The fastest path to a running production instance:

# Build and start everything
docker compose up -d --build

# Verify
curl http://localhost:4820/api/health
# → {"status":"ok","timestamp":"..."}

# View logs
docker compose logs -f

The included docker-compose.yml at the project root runs the dashboard on port 4820 with a persistent ./data volume for SQLite.


Helm Deployment

Prerequisites

# Verify tools
helm version    # >= 3.12
kubectl version # >= 1.27

Install

# From the repository root:
cd deployments/helm/agent-monitor

# Dev environment (1 replica, relaxed resources)
helm install agent-monitor . \
  -f values-dev.yaml \
  -n agent-monitor-dev --create-namespace

# Staging (2 replicas, moderate resources)
helm install agent-monitor . \
  -f values-staging.yaml \
  -n agent-monitor-staging --create-namespace

# Production (3+ replicas, HPA, strict security)
helm install agent-monitor . \
  -f values-production.yaml \
  -n agent-monitor-production --create-namespace

Helm Values Hierarchy

graph TD
  Base["values.yaml<br/><i>Defaults for all environments</i>"]
  Dev["values-dev.yaml<br/>1 replica · 64Mi memory<br/>No HPA · No network policy"]
  Stg["values-staging.yaml<br/>2 replicas · 256Mi memory<br/>HPA 2→5 · TLS enabled"]
  Prod["values-production.yaml<br/>3 replicas · 512Mi memory<br/>HPA 3→20 · Strict PSS"]

  Base --> Dev
  Base --> Stg
  Base --> Prod

  style Base fill:#f5f5f5,stroke:#333
  style Dev fill:#4caf50,color:#fff
  style Stg fill:#ff9800,color:#fff
  style Prod fill:#f44336,color:#fff
Loading

Key Configuration

Parameter Default Description
replicaCount 2 Number of pod replicas
image.registry ghcr.io Container registry
image.tag "" (appVersion) Image tag
service.type ClusterIP Service type
ingress.enabled false Enable Ingress resource
persistence.enabled true Enable PVC for SQLite
persistence.size 5Gi PVC size
autoscaling.enabled true Enable HPA
mcp.enabled false Deploy MCP sidecar
monitoring.enabled false Enable ServiceMonitor
networkPolicy.enabled true Enable NetworkPolicy

Upgrade

helm upgrade agent-monitor . \
  -f values-production.yaml \
  -n agent-monitor-production \
  --set image.tag=sha-abc1234

Rollback

# View history
helm history agent-monitor -n agent-monitor-production

# Roll back to previous
helm rollback agent-monitor -n agent-monitor-production

# Roll back to specific revision
helm rollback agent-monitor 3 -n agent-monitor-production

Test

helm test agent-monitor -n agent-monitor-production

Kustomize Deployment

Base + Overlays Structure

graph TB
  subgraph "kubernetes/"
    Base["base/<br/>11 resource manifests"]
    Dev["overlays/dev/<br/>1 replica, low resources"]
    Stg["overlays/staging/<br/>2 replicas, mid resources"]
    Prod["overlays/production/<br/>3 replicas, HA, strict HPA"]

    Base --> Dev
    Base --> Stg
    Base --> Prod

    Comp1["components/mcp-sidecar/<br/>Adds MCP container"]
    Comp2["components/monitoring/<br/>Adds ServiceMonitor"]
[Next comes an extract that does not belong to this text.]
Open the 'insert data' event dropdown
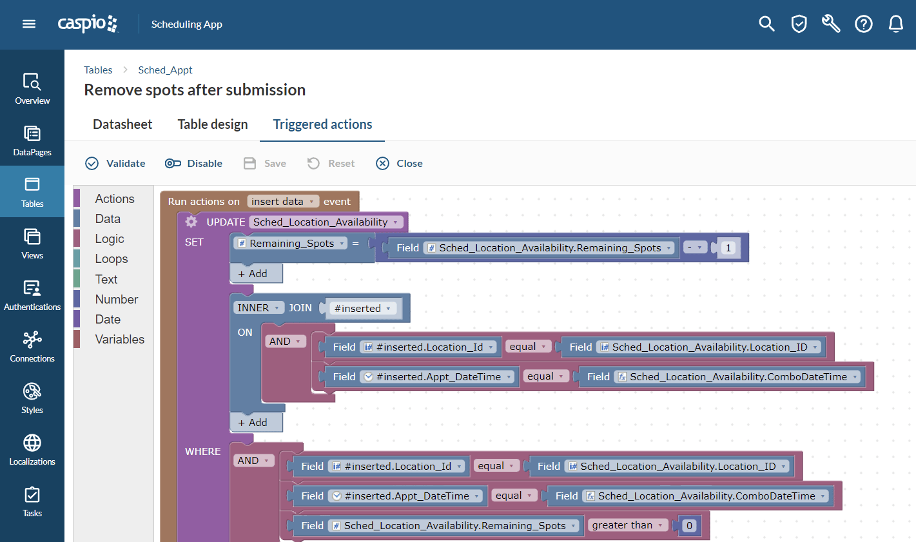Viewport: 916px width, 542px height. (283, 201)
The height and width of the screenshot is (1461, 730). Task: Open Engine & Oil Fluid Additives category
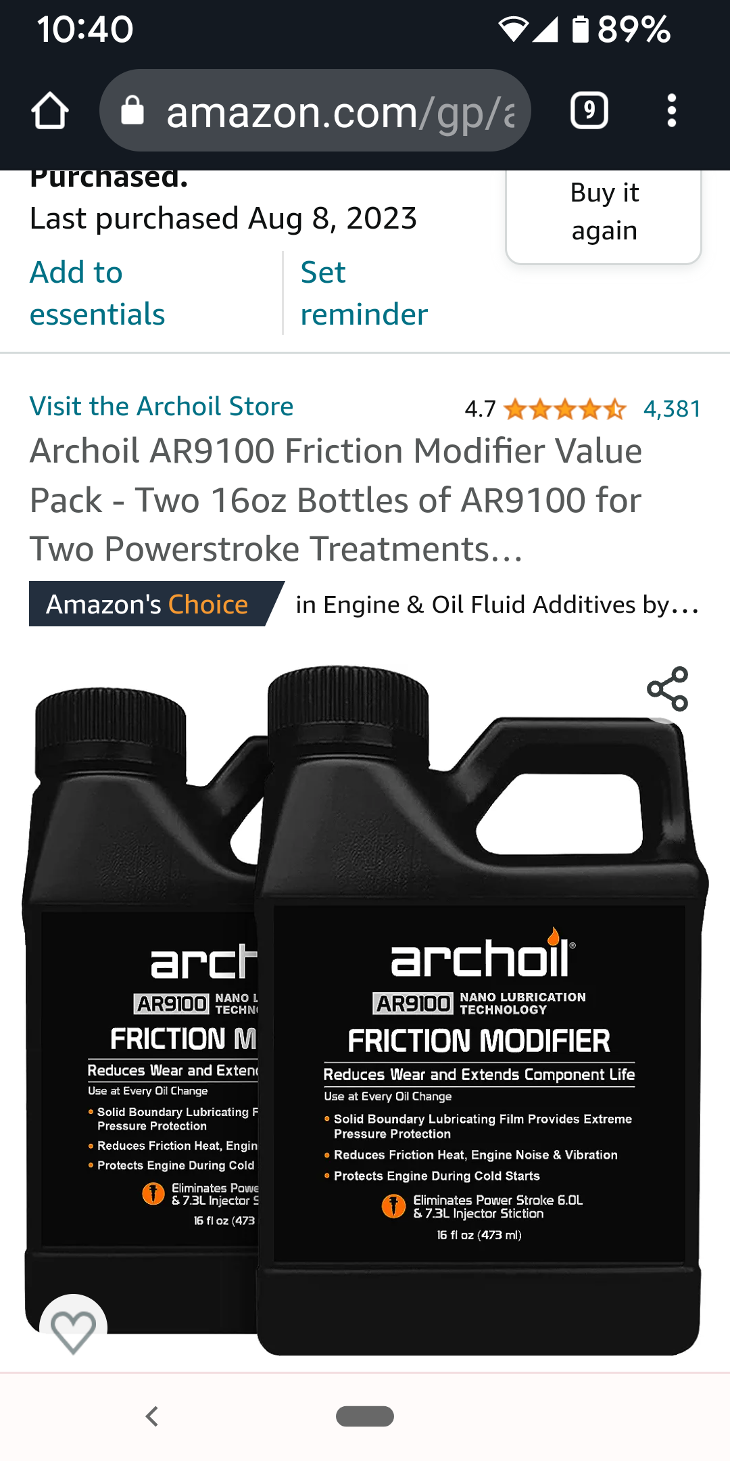(497, 604)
    Comp1 -.->|Optional| Dev & Stg & Prod
    Comp2 -.->|Optional| Stg & Prod
  end

  style Base fill:#326ce5,color:#fff
  style Dev fill:#4caf50,color:#fff
  style Stg fill:#ff9800,color:#fff
  style Prod fill:#f44336,color:#fff
  style Comp1 fill:#9c27b0,color:#fff
  style Comp2 fill:#9c27b0,color:#fff
Loading

Deploy

cd deployments/kubernetes

# Preview what will be applied
kubectl kustomize overlays/production

# Apply
kubectl apply -k overlays/dev          # Dev
kubectl apply -k overlays/staging      # Staging
kubectl apply -k overlays/production   # Production

Enable MCP Sidecar

Add the component to your overlay's kustomization.yaml:

# overlays/production/kustomization.yaml
components:
  - ../../components/mcp-sidecar
  - ../../components/monitoring

Then re-apply:

kubectl apply -k overlays/production

Base Resources

The base layer includes all required Kubernetes resources:

Resource File Purpose
Namespace namespace.yaml Isolated namespace with Restricted PSS
Deployment deployment.yaml App pods with probes, security context, anti-affinity
Service service.yaml ClusterIP with WebSocket session affinity
Ingress ingress.yaml TLS, HSTS, WebSocket upgrade headers
HPA hpa.yaml CPU/memory auto-scaling with scale-down stabilization
PDB pdb.yaml Disruption budget (minAvailable: 1)
NetworkPolicy networkpolicy.yaml Restricted ingress/egress
ConfigMap configmap.yaml Runtime configuration
PVC pvc.yaml Persistent storage for SQLite
ServiceAccount serviceaccount.yaml Dedicated SA, no token mount

Terraform Deployment

Full cloud infrastructure provisioning with support for AWS, GCP, Azure, and OCI.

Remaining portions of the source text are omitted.